The facts need to be restated. Microsoft's monopoly is protected by the "applications barrier": Consumers want an operating system that has the most applications (word processing, etc.), and applications writers go to the system with the most consumers. This is the "chicken-and-egg" problem that makes it impossible for competitive operating systems to thrive. But Netscape's browser, which first made access to the Internet easy, also has the capacity to receive applications, so that, if it were used widely enough, neither consumers nor applications writers would care what operating system underlay the browser, and Microsoft's monopoly would gradually erode. The core of the case was Microsoft's attack on Netscape's browser by, among other tactics, incorporating its own browser into its operating system, thus making it inconvenient and expensive to use Netscape's browser as well. Computer manufacturers had no choice but to take Microsoft's browser; Netscape, having no operating system, could not effectively respond.

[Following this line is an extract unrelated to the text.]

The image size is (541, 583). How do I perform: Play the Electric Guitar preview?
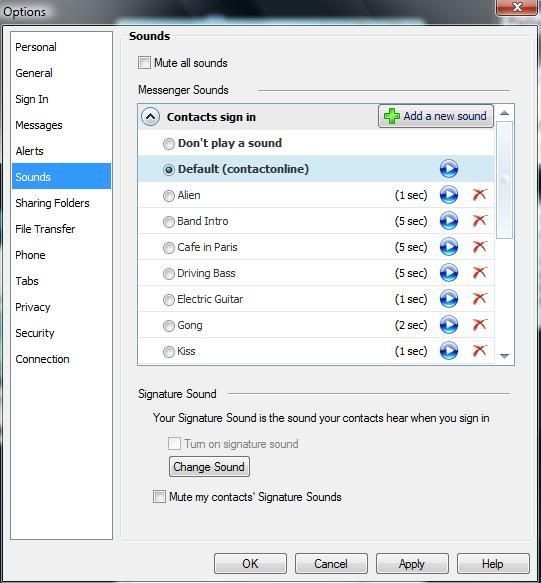tap(449, 299)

Microsoft's internal communications made clear that the object of incorporating its own browser in the operating system was entirely predatory, to "cut off Netscape's air supply," and not, as claimed at trial, to increase efficiency or respond to consumer desires. Indeed, Microsoft executives were clear that on the merits, their browser was unlikely to win against Netscape's.
NR's editorial comment opens with the least promising line of attack-that Microsoft does not really have a monopoly of personal-computer operating systems. That will come as news to computer manufacturers, who have repeatedly lamented, often in anger, that there is no viable substitute for Windows. Manufacturers must have it or shut down. No more realistic is the contention that because most consumers already own some version of Windows, Microsoft is its own competition, which accounts for prices "declining in every market in which Microsoft has a product." Judge Learned Hand rejected this argument in his 1945 Alcoa opinion, but it is irrelevant anyway, because consumers automatically get the latest version of Windows whenever they buy a computer. Microsoft does not lower its price for its operating system; any price decline is owing to machine and chip manufacturers.

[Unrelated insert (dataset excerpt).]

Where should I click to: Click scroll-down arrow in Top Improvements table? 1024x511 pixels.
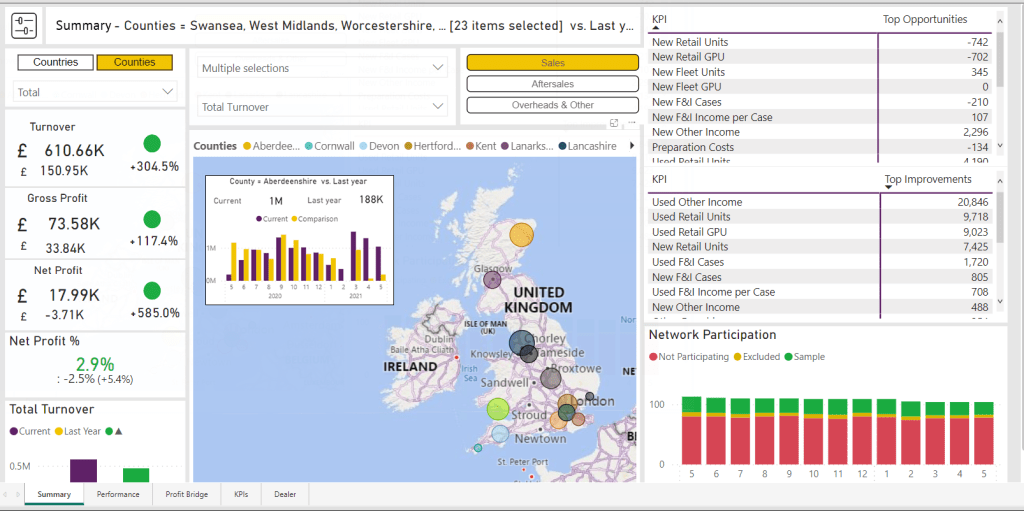coord(1000,301)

That Netscape, as a company, survived Microsoft's assault is also irrelevant. The issue is the destruction of Netscape's threat to the applications barrier that protects Microsoft's monopoly. NR's prediction that America Online and Netscape, after the acquisition by AOL, would control 58 percent of the browser market has proved considerably wide of the mark. AOL has prudently decided not to challenge Microsoft's browser with Netscape's, with the result that Microsoft's current market share is about 70 percent and rising. The browser war is over.

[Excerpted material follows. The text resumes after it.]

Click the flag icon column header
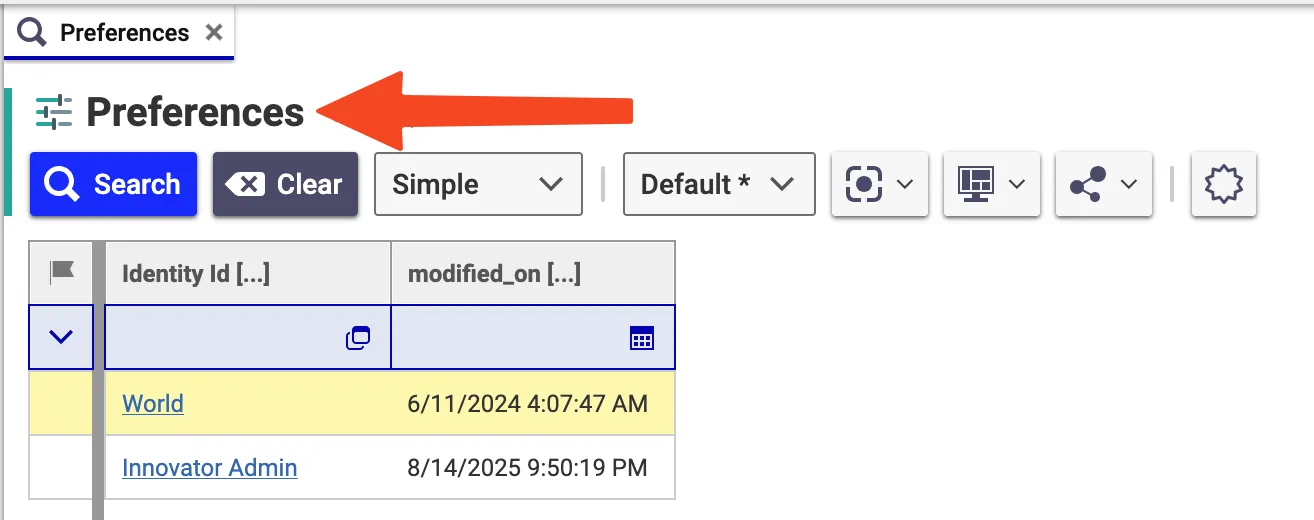This screenshot has height=520, width=1314. (x=62, y=272)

The failure of the editorial's arguments means that NR's position must be vindicated, if at all, by the two articles published in the same issue. That is unfortunate. One article, by Prof. Richard Epstein, addresses the merits of the controversy, and the other, by Holman W. Jenkins Jr., attributes discreditable motives to just about everyone who supports the court's decision. Neither is remotely adequate.
Mr. Epstein displays a thorough incomprehension of antitrust theory and hence of the case against Microsoft. He starts with the mistaken notion that "it is virtually impossible, historically, to identify any successful case of predation" because the predator must lower its prices below cost and suffer greater losses than the prey. As I explained over 20 years ago, that argument holds only when the predator must expand output and sell below marginal cost. There are numerous successful instances of predation when those constraints were not present. Microsoft, having a monopoly of operating systems, did not have to increase its rate of output, and its marginal costs were negligible.
Microsoft continued to make profits on the joint product of operating system and browser, while Netscape, lacking an operating system, had to offer its only product, the browser, free, which is certainly below any cost you care to name. It is nonsense to say that Netscape was not hurt because it was free to offer its browser for nothing. That is freedom to lose money forever. But Epstein loses all credibility with the following fantastic statement: "The blunt truth is that this tie-in is worthless." Then why did Microsoft insist upon it? If you want a blunt truth, it is that the tie-in drove Netscape's browser from the market, and to Microsoft that was worth a great deal.